Opéra Bastille, Paris • 9.10.06 à 19h30
Donizetti (1835). Livret de Salvatore Cammarano, d’après The Bride of Lammermoor de Walter Scott (1819) et la tragédie tirée du roman par Victor Ducange (1828).

Orchestre de l’Opéra national de Paris, Evelino Pidò. Mise en scène : Andrei Serban. Avec Natalie Dessay (Lucia), Matthew Polenzani (Edgardo), Ludovic Tézier (Enrico), Salvatore Cordella (Arturo), Kwangchul Youn (Raimondo), Marie-Thérèse Keller (Alisa), Christian Jean (Normanno).

J’avais une raison particulière de tenir à voir cette Lucia, dans une mise en scène qui figure au répertoire de l’Opéra de Paris depuis 1995 : ma dernière tentative, le 27 novembre 2000, était tombée l’un des innombrables soirs de grève des techniciens de l’ère Hugues Gall et j’avais donc vu la représentation… en version de concert, avec une June Anderson électrique dans le rôle-titre.

Mais les photos des maquettes de décor dans le programme avaient éveillé ma curiosité…

La reprise de cette saison a déjà donné lieu à beaucoup d’échos assez… mitigés… sur la qualité de cette mise en scène. Mon billet favori se trouve ici, chez Kozlika.

La bonne surprise, c’est que j’ai trouvé la mise en scène de Serban… défendable. Du moins si on lit les intentions de mise en scène du programme.
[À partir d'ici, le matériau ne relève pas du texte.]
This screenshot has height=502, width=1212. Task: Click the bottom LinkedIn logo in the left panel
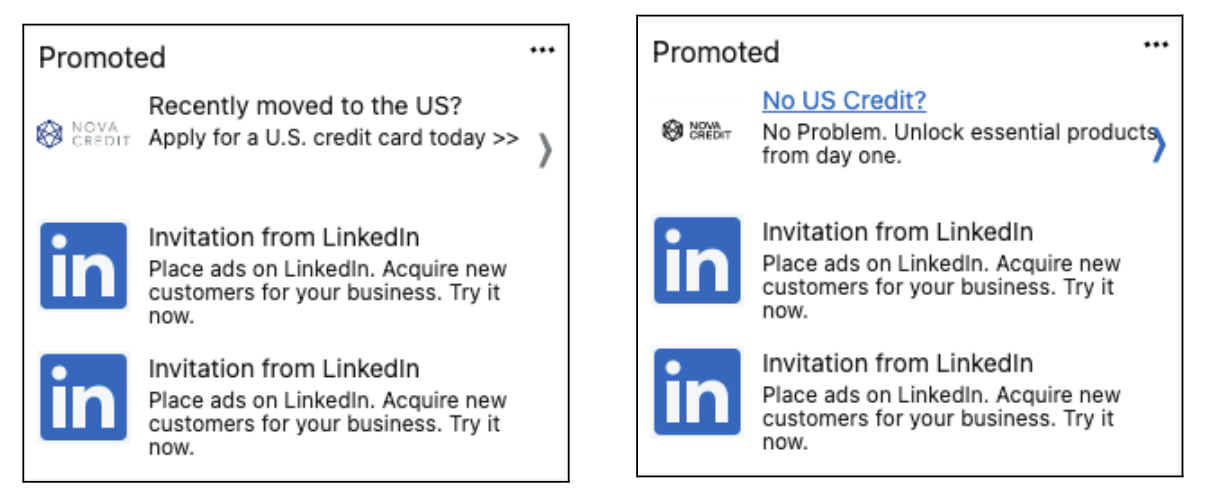(x=84, y=397)
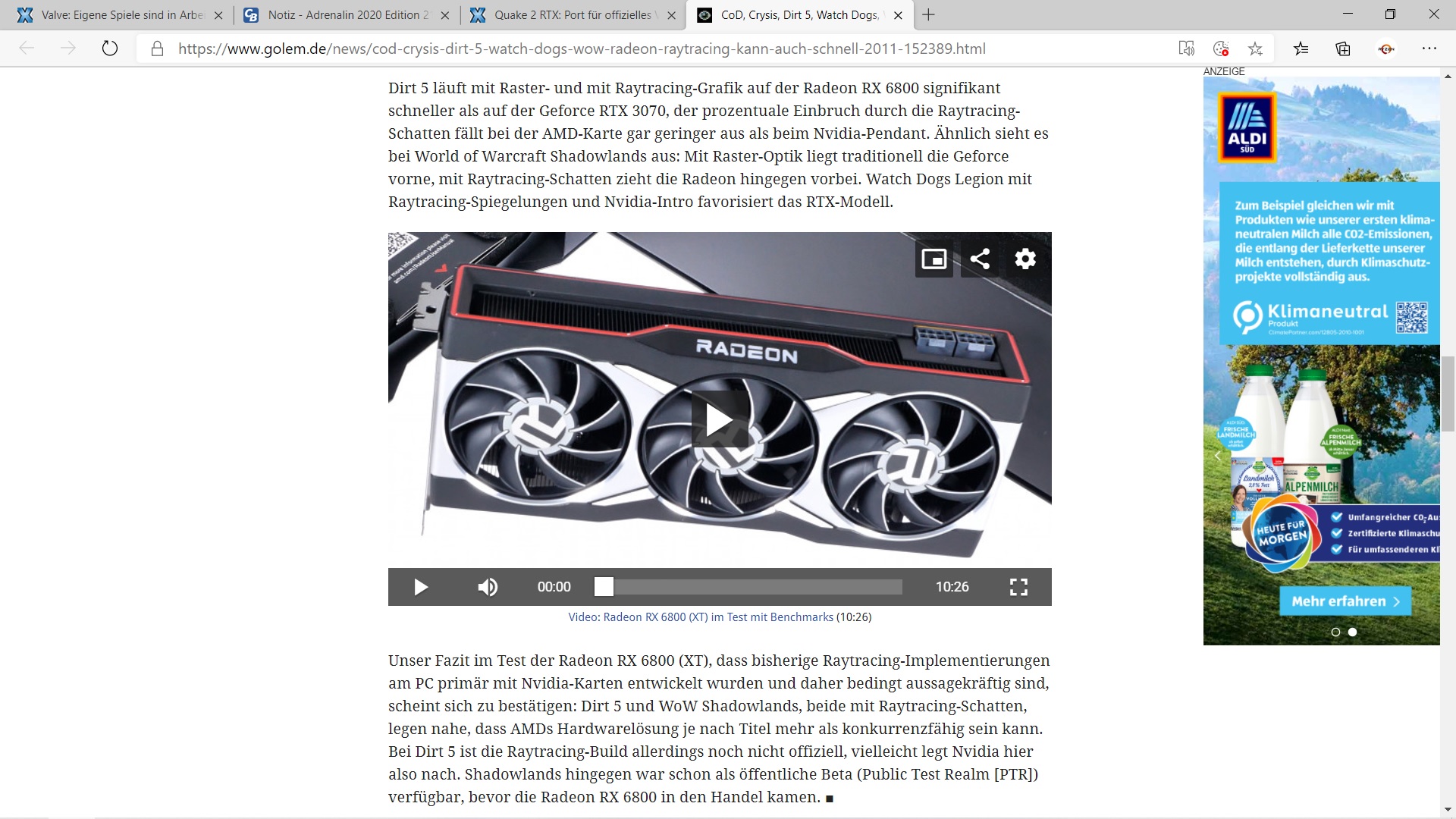The width and height of the screenshot is (1456, 819).
Task: Enter fullscreen video mode
Action: [x=1018, y=587]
En effet, le texte de Lucia n’est pas du tout ancré dans une époque ou dans un lieu : le livret est remarquable de concision et d’efficacité ; le transposer ailleurs que dans son cadre d’origine ne le trahit pas et ne provoque pas de “clash” sérieux. Serban nous dit :

Nous avons essayé d’éclairer le comportement de cette jeune fille perdue dans un monde d’hommes, un monde d’intérêts militaires et politiques. Fragile silhouette de femme emprisonnée par l’effrayante rigidité des codes.

Nous sommes partis de l’image de la Salpétrière, mêlée à celle de la caserne des Cadets de Saumur. Au XIXème siècle, la Salpétrière était l’expression d’une sorte d’enfer féminin. Les femmes malades étaient exhibées devant la curiosité des médecins, des journalistes, des écrivains… en somme, des spectateurs… Ce rapport entre le regard et le désir est très théâtral.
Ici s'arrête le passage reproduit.